The LEAP system is an innovative early warning––early action tool, developed in 2008 by World Food Program (WFP) (Hoefsloot 2010). The software uses agro-meteorological data to monitor and estimate crop and rangeland productions. Satellite rainfall estimates have been used as input to a geospatial crop and rangeland water balance model that evaluates the availability of moisture to a crop or rangeland vegetation according to its requirement over the course of the growing season. Thus, the WRSI is the ratio of actual crop evapotranspiration to the rainfall amount that would occur with a normal water supply. A long-term average of potential evapotranspiration in combination with soil water holding capacity and water balance data was used as input to calculate the rangeland WRSI. The potential evapotranspiration (PET) and actual evapotranspiration (AET) data for a reference crop is calculated according to the Penman-Monteith equation (Shuttleworth 1992). Under LEAP model, rangeland is included as part of the crop basket, and thus, the parameters used in the crop database are also applied for rangelands. However, in the case of rangelands, the crop coefficient value of one (1) is considered with the assumption that most rangelands under the pastoral systems are expected to receive WRSI values >80% during a normal year according to Senay et al. (2011).

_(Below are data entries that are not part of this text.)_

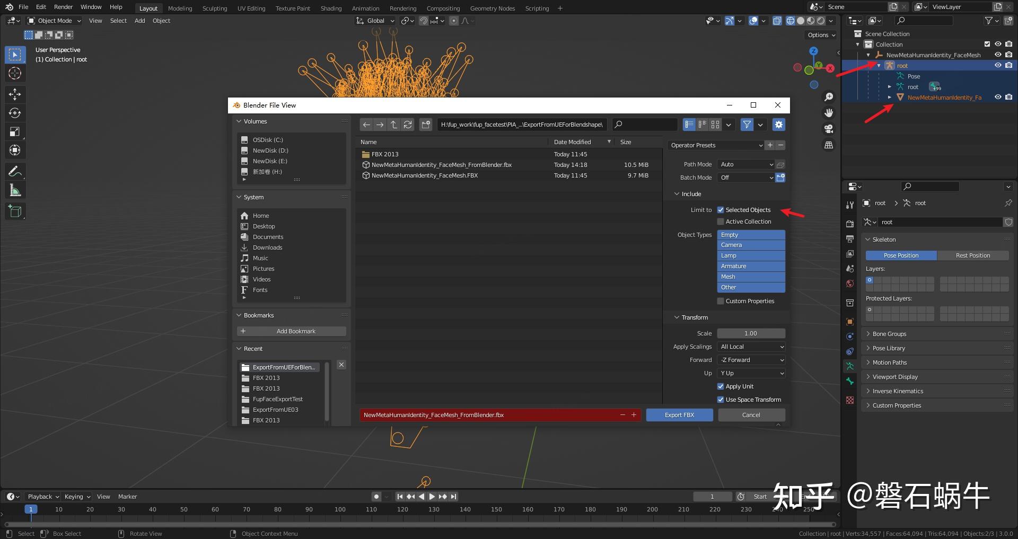Select the Move tool in viewport toolbar
The height and width of the screenshot is (539, 1018).
point(15,94)
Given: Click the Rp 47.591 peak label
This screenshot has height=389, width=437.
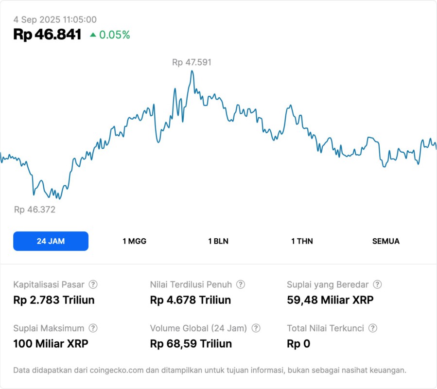Looking at the screenshot, I should point(192,62).
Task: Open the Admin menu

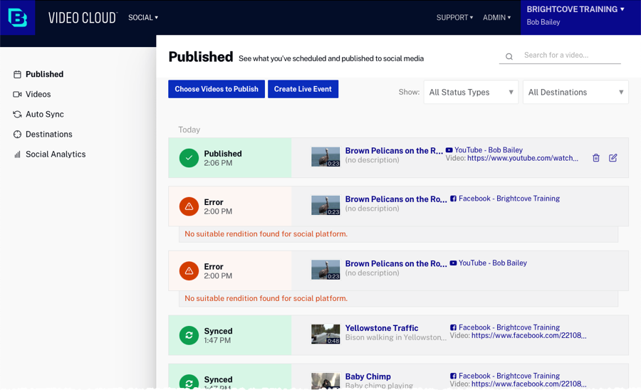Action: [496, 18]
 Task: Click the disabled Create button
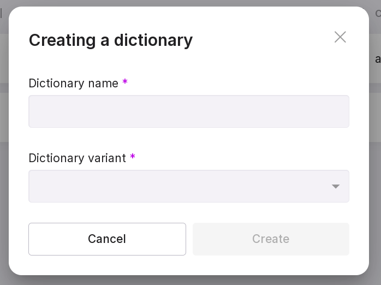point(271,239)
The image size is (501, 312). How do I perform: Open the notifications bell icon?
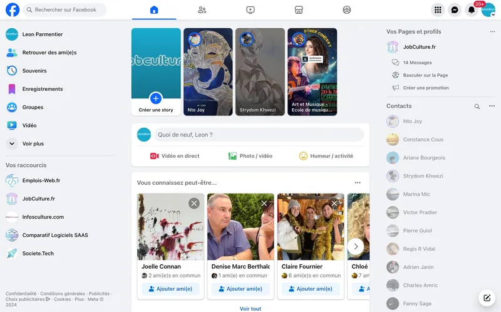(x=472, y=10)
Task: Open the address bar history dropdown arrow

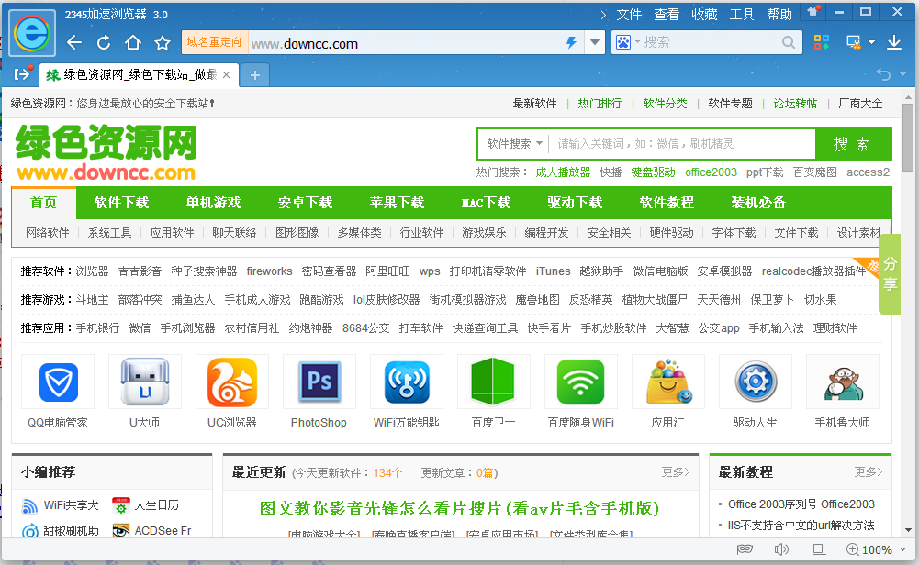Action: 595,43
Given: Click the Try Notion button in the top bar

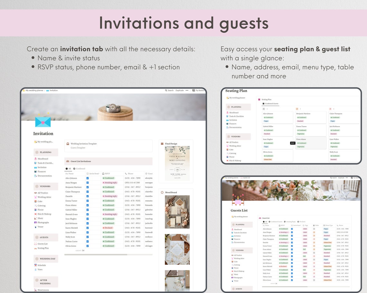Looking at the screenshot, I should (x=199, y=90).
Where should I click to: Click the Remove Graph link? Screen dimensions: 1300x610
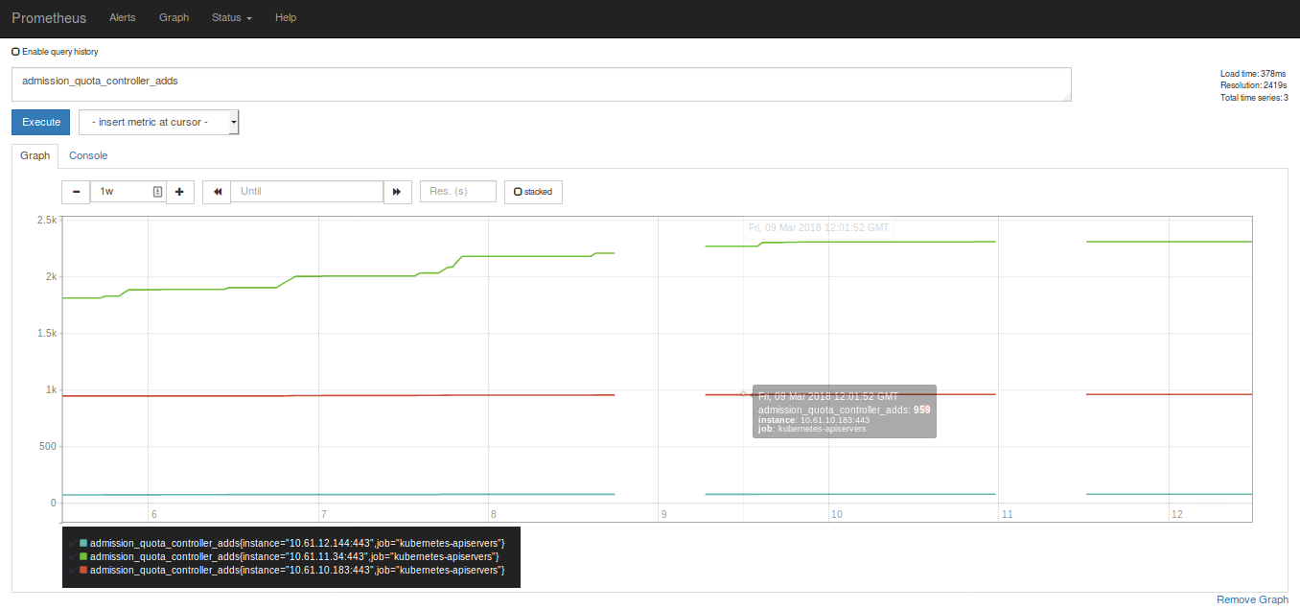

The rangeland WRSI is computed as a continuous calculation based on five dekade cycle lengths using a crop coefficient value of one and an assumed water holding capacity of 50 mm per growing season because poor supply of water will not entirely satisfy the rangeland vegetation water demand (Mukhala and Hoefsloot 2004). Therefore, rangeland WRSI was calculated as the ratio of the actual evapotranspiration to the seasonal rangeland water requirement.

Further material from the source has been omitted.